Before the Second World War, German dictator Adolf Hitler (1889-1945) expressed his desire to exhibit all of Europe's great artworks in his hometown of Linz, Austria. He employed numerous art experts to seek out so-called Aryan masterpieces that left German collections after 1500 and return them to the Third Reich. Hitler authorized the plundering of public, private and Jewish property beginning in 1938, which included the systematic confiscation of prominent collections and forced sales of art dealers' important holdings. The works were later found hidden in German and Austrian castles, depots, museum storerooms, private homes and salt mines, making the task of repatriating them to their rightful owners and legitimate heirs a difficult one.

Looking for Owners...

The first exhibition, Looking for Owners: Custody, Research, and Restitution of Art Stolen in France During World War II, is comprised of 53 paintings by such European artists as Jean-Auguste-Dominique Ingres (1780-1867), Eugène Delacroix (1798-1863), Claude Monet (1840-1926) and Georges Seurat (1859-1891). Some 2000 objects that have unclear provenances or simply were not looted in France by the Nazis during the Second World War are collectively known as the Musées Nationaux Récupération (MNR). The show's works, on view or stored at the Musée du Louvre, Musée d'Orsay, Centre Georges-Pompidou and other French institutions, come from the MNR, whose own complex history, that of its paintings and efforts over the last 10 years to repatriate the objects are also explored.

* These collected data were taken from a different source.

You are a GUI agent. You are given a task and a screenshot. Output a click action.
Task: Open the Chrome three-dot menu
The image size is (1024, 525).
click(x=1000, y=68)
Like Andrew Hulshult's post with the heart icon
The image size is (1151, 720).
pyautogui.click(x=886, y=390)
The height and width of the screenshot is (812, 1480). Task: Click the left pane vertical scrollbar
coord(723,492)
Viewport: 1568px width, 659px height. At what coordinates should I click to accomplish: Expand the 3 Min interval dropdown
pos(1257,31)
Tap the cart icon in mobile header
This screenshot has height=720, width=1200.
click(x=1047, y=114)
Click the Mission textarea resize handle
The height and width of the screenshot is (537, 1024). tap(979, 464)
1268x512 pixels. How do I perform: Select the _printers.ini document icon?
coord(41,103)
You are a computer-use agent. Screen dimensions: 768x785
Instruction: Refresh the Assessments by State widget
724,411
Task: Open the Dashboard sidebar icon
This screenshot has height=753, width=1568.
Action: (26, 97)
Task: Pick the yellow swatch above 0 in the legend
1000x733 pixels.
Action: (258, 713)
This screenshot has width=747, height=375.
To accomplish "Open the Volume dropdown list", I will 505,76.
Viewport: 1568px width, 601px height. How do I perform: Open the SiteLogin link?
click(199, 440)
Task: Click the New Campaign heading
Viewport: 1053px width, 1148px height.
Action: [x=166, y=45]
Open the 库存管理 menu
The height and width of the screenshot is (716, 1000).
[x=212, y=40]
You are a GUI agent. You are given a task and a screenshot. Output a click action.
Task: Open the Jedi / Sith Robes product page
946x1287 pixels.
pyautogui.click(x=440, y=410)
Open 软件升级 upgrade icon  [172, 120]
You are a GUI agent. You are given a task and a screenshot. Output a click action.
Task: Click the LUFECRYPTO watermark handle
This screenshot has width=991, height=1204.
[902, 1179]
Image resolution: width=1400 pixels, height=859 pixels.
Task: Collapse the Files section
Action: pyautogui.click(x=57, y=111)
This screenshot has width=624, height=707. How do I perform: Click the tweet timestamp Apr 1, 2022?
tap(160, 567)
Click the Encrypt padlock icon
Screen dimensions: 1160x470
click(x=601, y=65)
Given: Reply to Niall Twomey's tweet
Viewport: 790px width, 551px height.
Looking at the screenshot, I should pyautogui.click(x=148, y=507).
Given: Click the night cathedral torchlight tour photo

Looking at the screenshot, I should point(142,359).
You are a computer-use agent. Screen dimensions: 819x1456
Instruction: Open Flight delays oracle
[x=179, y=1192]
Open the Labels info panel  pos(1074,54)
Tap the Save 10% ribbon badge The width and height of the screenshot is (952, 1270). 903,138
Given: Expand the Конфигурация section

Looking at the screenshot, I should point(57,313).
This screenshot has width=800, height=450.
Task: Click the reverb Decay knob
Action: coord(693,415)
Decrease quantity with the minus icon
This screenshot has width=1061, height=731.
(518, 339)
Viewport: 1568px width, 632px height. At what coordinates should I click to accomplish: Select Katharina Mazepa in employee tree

The Mattéoli Commission, established in 1997 to examine issues of Jewish property restitution in France, recommended this unprecedented presentation of some of the MNR's holdings at the Israel Museum. The paintings are arranged according to:

Orphaned Art...

The second show, Orphaned Art: Looted Art from the Holocaust in the Israel Museum, includes more than 50 of 1200 paintings, drawings, prints, books and Jewish ceremonial objects of unknown provenance brought to Israel during the early 1950s and held by the Jerusalem institution. Artists represented include Jan Both (ca. 1618-1652), Moritz Daniel Oppenheim (1800-1882), Alfred Sisley (1839-1899), Marc Chagall (1887-1985) and Egon Schiele (1890-1918).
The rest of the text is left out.